When I saw Mrs. Carter at a conference in Atlanta in the fall of 1988 and asked about the family, she told me that all eight children had graduated from Drew High School and that seven of them had gone on to graduate from the University of Mississippi.

Five of the children have remained in Mississippi, and Beverly now serves on the Drew School Board. One son lives in Longview, Texas, another is in the Air Force in Turkey and Ruth, the oldest who was most discouraged by the experience moved to Toledo, Ohio, after graduating from high school.

Matthew Carter died in 1988 at the age of 78. Mae Bertha Carter still lives at 166 Broadway in Drew. This past year Mrs. Carter received a call from Ms. Ruby Nell Stancill, the white math teacher who had taught seven of the Carter children—they all recall her as the only one that was consistently “fair.” She asked Mrs. Carter if she could name the Carter children as examples of her good teaching, in her nomination for Mississippi Math Teacher of the Year.

Ex-Mayor, “Snake” Williford, who now lives in Jackson, sees Mrs. Carter there from time to time and is always friendly and cordial, and Burner Smith, a young black man who grew up in Drew, is now chief of police.

This is just a part of the Carter story. The full story spins a thread that ties the beginnings and ends of the Civil Rights Movement to places traditionally unrecognized by its chroniclers. Part of the thread spins to Mae Bertha and Matthew Carter in a Mississippi cotton field in 1955, when a young black minister came to them, “writing people up for the NAACP.” “Advancement for colored people!” said Mrs. Carter—”We’re for that. Sign us up.” The thread does not break after the passage of the Voting Rights Act in 1965 nor after the Meredith March on the roads of Mississippi in 1966. In fact, the thread is just then being woven into the lives of the hundreds of families who, like the Carters, over the next decade risked their livelihoods and lives to provide their children with a better education.

The AFSC Family Aid Fund probably helped 100 of these families across the South who sent their children to the white schools. There are hundreds of others we never even knew. In the earlier years of school desegregation, particularly in court-ordered cases in urban areas, (Little Rock, New Orleans and even Jackson), there had been visible community support and often federal protection and widespread media coverage. For the Carters and those many other families, there were no federal troops to guard them and no reporters to tell the story of their suffering. They faced mostly danger from the white community and often rejection by the black community. Abandoned by the federal government and forgotten by the American people, the children went anyway.
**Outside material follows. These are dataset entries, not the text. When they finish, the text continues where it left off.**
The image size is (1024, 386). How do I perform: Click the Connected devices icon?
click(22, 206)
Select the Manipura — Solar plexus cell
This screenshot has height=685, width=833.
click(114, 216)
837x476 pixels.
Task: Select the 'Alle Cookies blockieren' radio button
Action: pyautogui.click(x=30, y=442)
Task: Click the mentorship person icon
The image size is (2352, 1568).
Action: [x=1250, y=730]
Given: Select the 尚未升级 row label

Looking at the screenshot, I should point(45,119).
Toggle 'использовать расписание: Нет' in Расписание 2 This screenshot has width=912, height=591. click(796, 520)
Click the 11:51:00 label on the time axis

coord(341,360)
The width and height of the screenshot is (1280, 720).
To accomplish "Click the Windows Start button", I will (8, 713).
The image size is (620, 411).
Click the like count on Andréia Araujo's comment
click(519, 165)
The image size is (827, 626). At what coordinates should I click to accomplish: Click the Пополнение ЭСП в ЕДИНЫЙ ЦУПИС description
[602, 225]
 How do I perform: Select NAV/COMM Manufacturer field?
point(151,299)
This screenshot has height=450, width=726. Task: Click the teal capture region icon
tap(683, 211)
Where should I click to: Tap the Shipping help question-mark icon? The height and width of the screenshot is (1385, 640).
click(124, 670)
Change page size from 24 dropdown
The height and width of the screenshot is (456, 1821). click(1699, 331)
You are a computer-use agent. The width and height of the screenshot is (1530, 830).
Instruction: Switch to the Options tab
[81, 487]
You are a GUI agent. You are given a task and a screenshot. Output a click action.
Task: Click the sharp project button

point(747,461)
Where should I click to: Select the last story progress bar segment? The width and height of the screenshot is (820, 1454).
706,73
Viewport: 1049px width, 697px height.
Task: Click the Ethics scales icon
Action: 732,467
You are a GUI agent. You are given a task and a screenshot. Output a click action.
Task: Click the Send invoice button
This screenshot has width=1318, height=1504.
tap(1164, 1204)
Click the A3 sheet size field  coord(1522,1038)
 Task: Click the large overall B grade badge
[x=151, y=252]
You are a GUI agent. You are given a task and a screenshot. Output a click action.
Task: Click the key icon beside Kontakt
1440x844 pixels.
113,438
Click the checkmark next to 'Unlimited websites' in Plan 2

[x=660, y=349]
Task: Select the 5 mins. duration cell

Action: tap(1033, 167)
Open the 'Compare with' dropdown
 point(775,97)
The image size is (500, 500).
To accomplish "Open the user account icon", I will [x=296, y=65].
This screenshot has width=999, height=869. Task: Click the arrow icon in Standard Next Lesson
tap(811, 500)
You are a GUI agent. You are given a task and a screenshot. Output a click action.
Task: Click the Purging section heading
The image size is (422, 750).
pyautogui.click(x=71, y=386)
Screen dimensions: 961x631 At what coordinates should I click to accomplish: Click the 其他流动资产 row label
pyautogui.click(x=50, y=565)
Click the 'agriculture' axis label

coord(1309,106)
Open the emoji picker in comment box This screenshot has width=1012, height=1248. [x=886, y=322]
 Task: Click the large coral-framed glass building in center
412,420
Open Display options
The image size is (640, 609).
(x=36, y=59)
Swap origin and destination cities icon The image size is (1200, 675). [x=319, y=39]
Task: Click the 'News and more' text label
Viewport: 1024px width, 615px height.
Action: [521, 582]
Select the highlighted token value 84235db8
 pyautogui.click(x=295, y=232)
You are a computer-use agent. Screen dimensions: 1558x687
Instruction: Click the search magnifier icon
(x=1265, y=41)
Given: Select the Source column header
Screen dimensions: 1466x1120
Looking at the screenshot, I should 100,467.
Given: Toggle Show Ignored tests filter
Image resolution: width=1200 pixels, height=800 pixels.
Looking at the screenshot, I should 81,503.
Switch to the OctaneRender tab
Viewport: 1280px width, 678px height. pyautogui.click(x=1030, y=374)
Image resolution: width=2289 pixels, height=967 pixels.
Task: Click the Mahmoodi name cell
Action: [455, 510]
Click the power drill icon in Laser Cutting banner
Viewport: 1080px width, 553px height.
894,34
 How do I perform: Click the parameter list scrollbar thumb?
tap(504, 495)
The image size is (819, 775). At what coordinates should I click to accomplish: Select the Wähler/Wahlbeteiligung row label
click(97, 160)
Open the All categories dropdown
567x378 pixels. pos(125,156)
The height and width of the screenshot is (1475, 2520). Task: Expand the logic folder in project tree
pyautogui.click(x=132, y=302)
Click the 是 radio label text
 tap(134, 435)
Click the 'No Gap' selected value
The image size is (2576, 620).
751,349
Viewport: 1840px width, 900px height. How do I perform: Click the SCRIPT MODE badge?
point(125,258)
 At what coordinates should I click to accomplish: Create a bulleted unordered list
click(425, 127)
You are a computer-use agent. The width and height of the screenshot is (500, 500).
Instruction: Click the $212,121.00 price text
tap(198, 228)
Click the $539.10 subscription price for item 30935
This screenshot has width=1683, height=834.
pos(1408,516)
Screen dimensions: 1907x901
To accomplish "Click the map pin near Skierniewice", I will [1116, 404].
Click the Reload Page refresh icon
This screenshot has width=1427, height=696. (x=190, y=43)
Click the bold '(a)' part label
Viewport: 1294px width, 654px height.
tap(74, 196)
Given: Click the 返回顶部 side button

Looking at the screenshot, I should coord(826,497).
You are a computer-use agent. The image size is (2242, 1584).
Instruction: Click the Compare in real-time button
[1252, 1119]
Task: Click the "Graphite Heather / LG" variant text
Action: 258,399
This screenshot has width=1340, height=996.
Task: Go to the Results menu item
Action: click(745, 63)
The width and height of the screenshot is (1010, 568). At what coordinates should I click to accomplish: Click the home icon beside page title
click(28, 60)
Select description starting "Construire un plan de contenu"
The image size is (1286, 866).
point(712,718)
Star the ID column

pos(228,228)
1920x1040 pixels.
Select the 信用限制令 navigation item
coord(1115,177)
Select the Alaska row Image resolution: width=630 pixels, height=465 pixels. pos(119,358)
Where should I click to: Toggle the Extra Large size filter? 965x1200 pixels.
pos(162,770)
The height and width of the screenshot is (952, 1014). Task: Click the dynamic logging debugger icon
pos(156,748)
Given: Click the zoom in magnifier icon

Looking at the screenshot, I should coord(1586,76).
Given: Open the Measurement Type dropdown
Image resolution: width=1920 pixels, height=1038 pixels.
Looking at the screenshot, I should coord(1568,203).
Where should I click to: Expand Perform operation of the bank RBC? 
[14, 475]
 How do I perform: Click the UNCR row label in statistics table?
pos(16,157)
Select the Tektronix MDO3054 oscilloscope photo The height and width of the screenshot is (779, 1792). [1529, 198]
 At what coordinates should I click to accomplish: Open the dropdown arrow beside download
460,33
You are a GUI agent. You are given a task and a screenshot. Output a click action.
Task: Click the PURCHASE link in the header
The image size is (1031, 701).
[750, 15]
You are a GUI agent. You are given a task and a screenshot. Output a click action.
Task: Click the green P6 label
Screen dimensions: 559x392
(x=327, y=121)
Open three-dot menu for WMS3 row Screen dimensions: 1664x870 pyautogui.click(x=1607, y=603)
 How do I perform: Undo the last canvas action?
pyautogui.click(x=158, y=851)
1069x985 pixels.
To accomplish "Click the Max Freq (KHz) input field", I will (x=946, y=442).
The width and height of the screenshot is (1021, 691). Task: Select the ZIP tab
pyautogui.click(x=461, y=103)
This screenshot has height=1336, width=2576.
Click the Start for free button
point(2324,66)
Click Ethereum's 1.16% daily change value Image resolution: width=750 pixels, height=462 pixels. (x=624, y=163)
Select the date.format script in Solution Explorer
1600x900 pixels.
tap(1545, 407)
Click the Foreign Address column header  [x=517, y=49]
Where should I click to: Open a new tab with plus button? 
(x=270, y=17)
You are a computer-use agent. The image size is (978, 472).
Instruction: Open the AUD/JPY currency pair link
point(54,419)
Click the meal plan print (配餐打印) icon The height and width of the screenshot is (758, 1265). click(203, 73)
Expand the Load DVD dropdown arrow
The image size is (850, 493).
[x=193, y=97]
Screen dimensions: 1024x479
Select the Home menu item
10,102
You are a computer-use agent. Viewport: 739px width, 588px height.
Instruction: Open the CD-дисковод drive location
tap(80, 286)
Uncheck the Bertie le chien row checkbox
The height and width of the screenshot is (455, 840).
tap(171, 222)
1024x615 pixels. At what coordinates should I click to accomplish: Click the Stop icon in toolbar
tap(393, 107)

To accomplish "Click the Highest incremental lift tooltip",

As I was working with many of the Mississippi families in the rural areas, I was interested in their talking about their “silver rights.” I had noticed before that sometimes black people who had no formal education, would take an unfamiliar expression and translate it into a phrase or concept familiar to them. Oftentimes, this concept would contain a pleasing or beautiful image. As Alice Walker also observed, the term “civil rights has no music, it has no poetry. It makes one think of bureaucrats, rather than of sweaty faces, eyes bright and big for Freedom! marching feet.” And “Silver Rights, Silver Rights”—indeed, like the metal, for the Carter family and many others, the dreams they sought were bright, shining, and precious.